After the government ended the fuel subsidy program, Kenya Commercial Bank Group invested more than Sh120 billion to support companies importing fuel.
According to a statement from KCB Group, the action is intended to make it easier for the nation to import oil by financing oil companies under its portfolio.
The bank claims that the funds will provide businesses with a strongroom to import oil from multinational suppliers for distribution throughout Kenya and the rest of East Africa.
It was mentioned that in order to get access to the Sh120b, the oil companies had to win contracts through the Ministry of Petroleum and Mining’s Open Tender System (OTS).
Under the OTS system, the successful oil marketer uses approved allocations to import fuels on behalf of other firms.
According to CEO Paul Russo, the importation of petroleum products through OTS allows marketing companies to access petroleum products at the same price and therefore levels competition in the petroleum market.

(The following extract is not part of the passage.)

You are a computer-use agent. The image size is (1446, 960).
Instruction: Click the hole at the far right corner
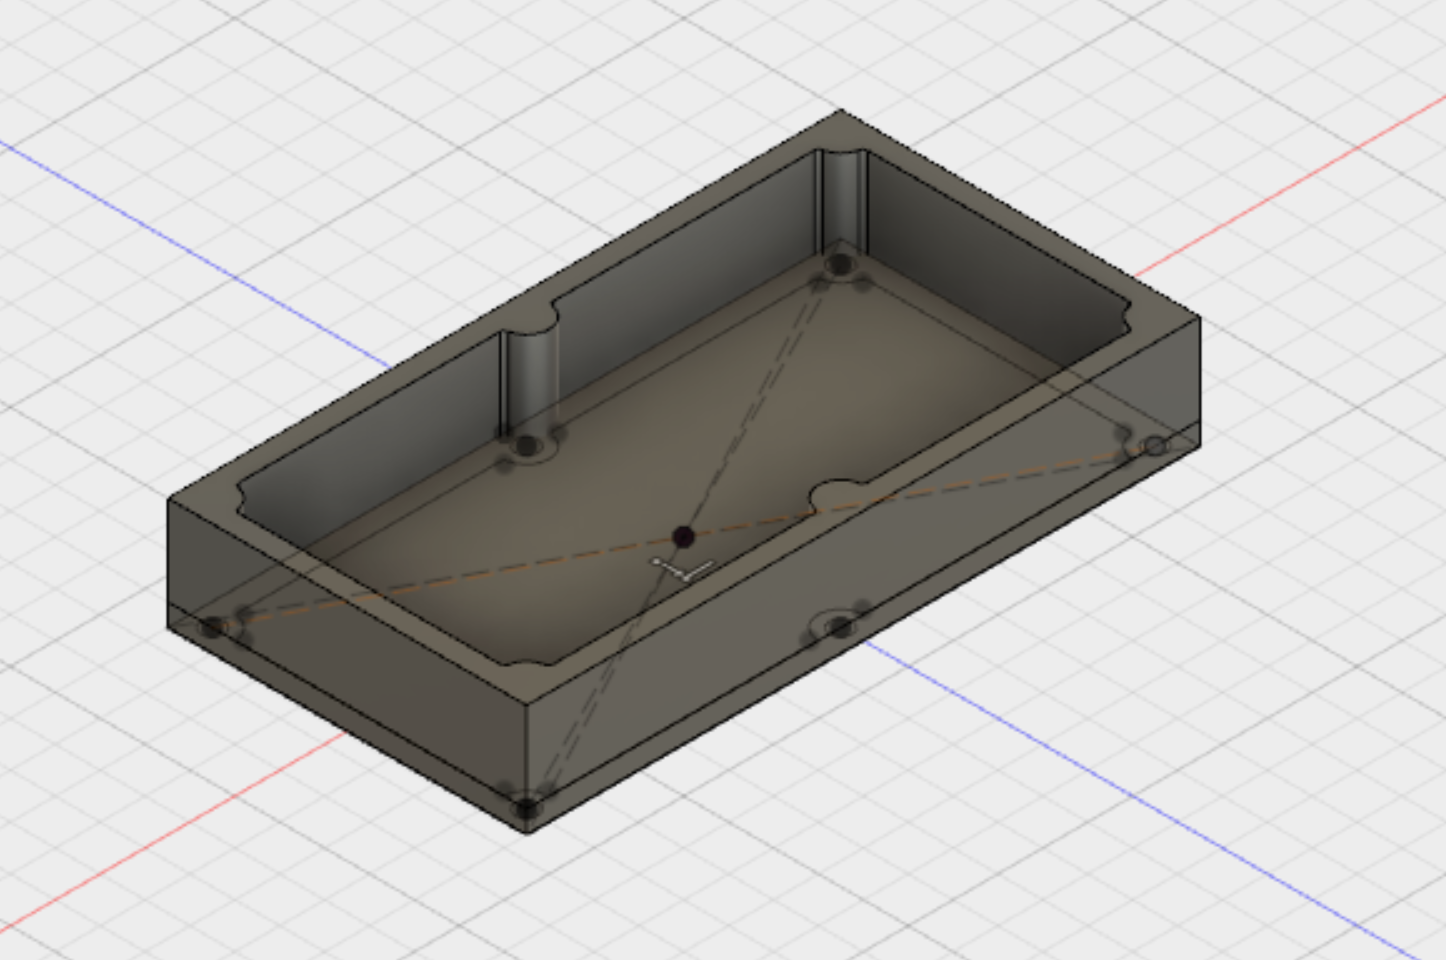(1154, 446)

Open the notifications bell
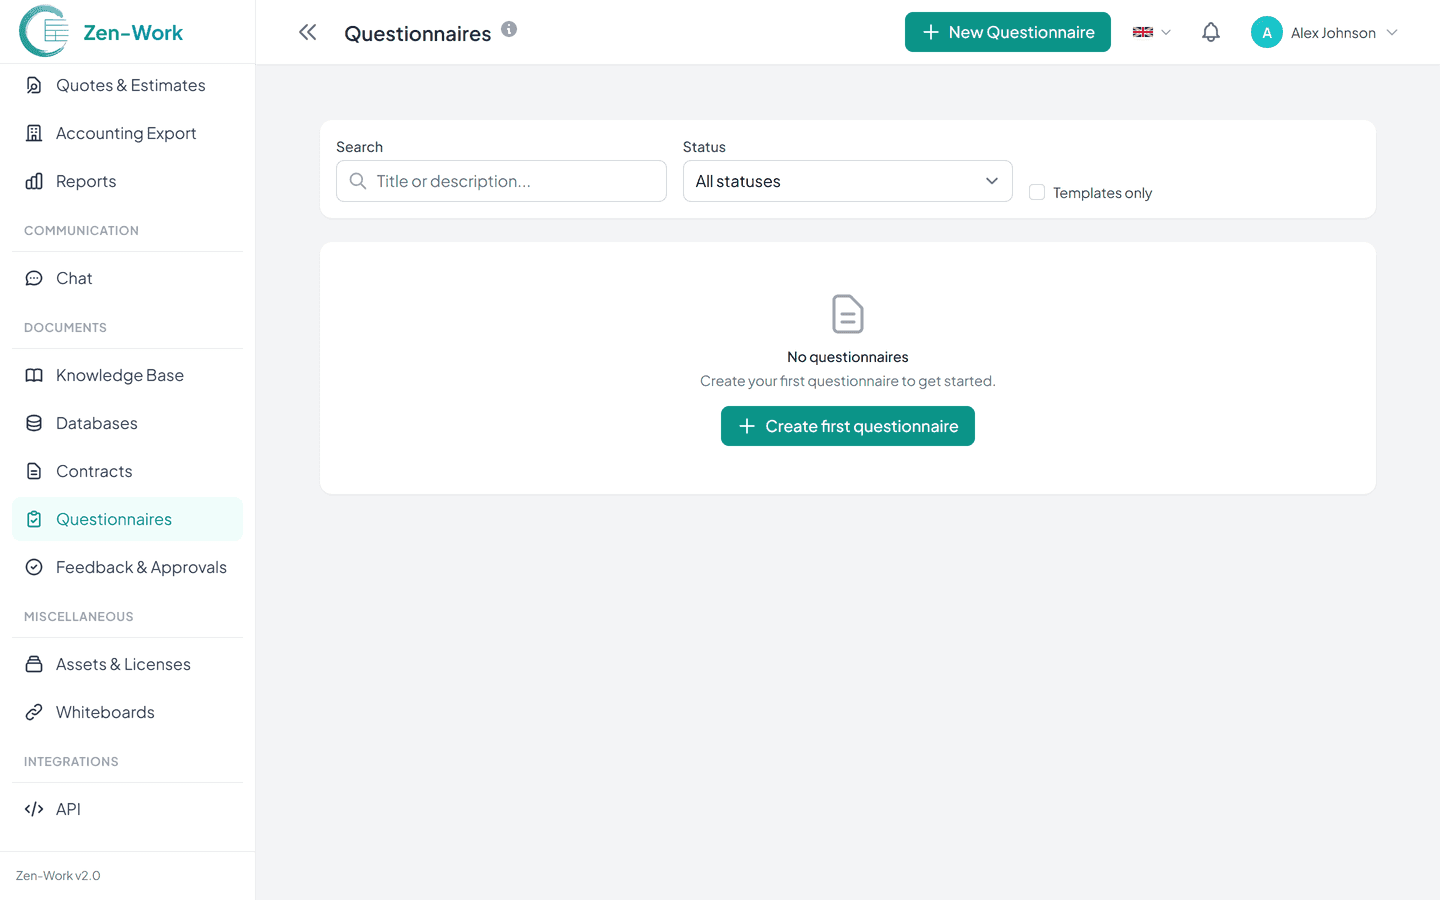point(1210,32)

“KCB is a champion of regional trade, extending its services across the border of East Africa and beyond as a catalyst of the energy sector. We are working with the oil marketers to better support them to compete in the global petroleum market,” said Russo.
The bank went on to highlight that it is seeking to consolidate its support to the energy sector and that its contribution towards the stabilization of the prices in the short term, following the axing of the subsidies, will be vital as fuel prices are set to surge in the coming months.
During his inaugural speech, William Ruto announced the scrapping of fuel subsidy saying subsidies were unsustainable and prone to abuse.
He added that the programme was a drain on public funds, and often caused artificial shortages of the very products being subsidized.
The removal of the subsidy has consequently led to a jump in pump prices with Super petrol shooting by Sh20 to retail at Sh179.30 per litre in Nairobi up from Sh159.12. Diesel, on the other hand, jumped to Sh165 from Sh140 while kerosene shot to Sh147.94 from Sh127.94.